Some voters may not be able to contribute to this - for instance, if
they rank C on top. Let nv be the number of voters who did contribute.
Then c(sA, sB) = nv * f(x_1, ..., x_n, n; p_1, ..., p_n).

There is one other quirk to iron out. Since parties may have multiple
candidates in the running, C might be a member of a party that's also 
present in sA. In that case, since voters directly vote for parties, 
they are also allowed to support the party C is a part of if sA contains 
at least one member of that party. This doesn't directly help C because 
if the supporters of C's party were to dump too much support into that 
party, the fit that is optimized by f would decrease. Yet it's only 
permitted if at least one candidate of that party is present on the left 
side; otherwise, single-winner won't reduce properly. (It can also be 
seen by considering party support for A>B>C as 
A1>...>An>B1>...>Bn>C1>...>Cn and then using ordinary Schulze STV rules)

====

Note that it's conceptually easy to alter this system to take other
factors into account. Just alter the distribution and the pmf. For 
instance, if you want to incorporate that some parties may only have a 
few members (not enough to fill the council), then replace the 
multinomial with the multivariate hypergeometric distribution.
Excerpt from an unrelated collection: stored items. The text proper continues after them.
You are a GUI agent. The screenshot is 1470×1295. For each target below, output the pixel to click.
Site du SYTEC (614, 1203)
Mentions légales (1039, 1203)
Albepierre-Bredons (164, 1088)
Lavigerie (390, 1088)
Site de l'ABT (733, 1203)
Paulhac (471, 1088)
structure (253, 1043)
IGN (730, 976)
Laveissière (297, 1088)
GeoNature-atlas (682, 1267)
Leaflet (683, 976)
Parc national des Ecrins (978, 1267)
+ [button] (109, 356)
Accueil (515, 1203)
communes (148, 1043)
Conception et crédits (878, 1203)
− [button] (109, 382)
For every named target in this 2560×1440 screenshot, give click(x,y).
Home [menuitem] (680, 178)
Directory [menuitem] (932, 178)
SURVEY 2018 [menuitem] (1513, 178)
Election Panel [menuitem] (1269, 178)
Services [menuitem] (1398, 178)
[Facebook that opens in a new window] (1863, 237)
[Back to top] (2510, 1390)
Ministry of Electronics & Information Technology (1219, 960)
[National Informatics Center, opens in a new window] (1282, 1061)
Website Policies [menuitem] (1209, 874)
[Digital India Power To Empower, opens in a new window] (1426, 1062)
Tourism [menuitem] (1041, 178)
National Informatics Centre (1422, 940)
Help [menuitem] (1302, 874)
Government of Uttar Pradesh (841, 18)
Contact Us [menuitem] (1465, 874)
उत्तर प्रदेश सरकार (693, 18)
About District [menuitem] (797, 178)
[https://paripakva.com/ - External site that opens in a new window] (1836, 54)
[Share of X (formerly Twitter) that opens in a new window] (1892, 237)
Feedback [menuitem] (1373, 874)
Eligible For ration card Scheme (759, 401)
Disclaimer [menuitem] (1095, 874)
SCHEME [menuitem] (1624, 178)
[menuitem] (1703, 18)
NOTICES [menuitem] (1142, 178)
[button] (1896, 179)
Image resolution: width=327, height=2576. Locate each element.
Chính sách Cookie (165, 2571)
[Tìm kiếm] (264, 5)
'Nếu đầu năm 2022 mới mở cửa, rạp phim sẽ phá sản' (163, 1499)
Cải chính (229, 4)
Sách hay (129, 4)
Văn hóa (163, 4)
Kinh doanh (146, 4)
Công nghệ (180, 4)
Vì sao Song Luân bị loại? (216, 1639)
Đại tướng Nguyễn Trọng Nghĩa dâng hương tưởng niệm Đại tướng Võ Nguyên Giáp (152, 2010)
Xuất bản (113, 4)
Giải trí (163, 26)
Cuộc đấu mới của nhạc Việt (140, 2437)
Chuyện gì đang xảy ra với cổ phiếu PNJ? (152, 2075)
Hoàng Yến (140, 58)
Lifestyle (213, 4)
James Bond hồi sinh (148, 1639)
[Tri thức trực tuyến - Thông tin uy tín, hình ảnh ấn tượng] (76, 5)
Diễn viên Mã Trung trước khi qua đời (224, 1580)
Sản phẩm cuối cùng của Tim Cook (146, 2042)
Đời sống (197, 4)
Also, the method above converges to Sainte-Lague/Webster when everybody
plumps for one party each, and the council size is large. This is 
because Sainte-Lague/Webster optimizes the Sainte-Lague index, which, 
through its connection to the chi-squared test, finds the council that 
optimizes f above when the council size is large enough.

The mathematical simplicity of the thing might mean that one can 
optimize it to run on large instances. In particular, dealing with it on 
a candidate by candidate basis rather than a party-by-party basis is 
designed to make full use of excess votes so they may add up to give a 
seat to a compromise party. Perhaps one could determine the number of 
safe seats for each party in a per-party manner and then hone the result 
afterwards.

One could also imagine an Approval variant of the concept: voters 
approve of one or more candidates or parties. Then the method picks the 
council that maximizes nv * f as above where each voter's support is 
distributed over the candidates or parties he approved, cumulative 
voting style. But I have a hunch that such a method would reduce to 
Monroe's method or a variant of it.

As for applying MJ to this idea... perhaps robust estimators? I don't know.

I could write something about how to find the optimal vote supports as 
well, but this post is long enough. Tell me so if you think I should. 
The short of it is that it comes down to optimizing a weighted sum of 
logarithms under linear constraints.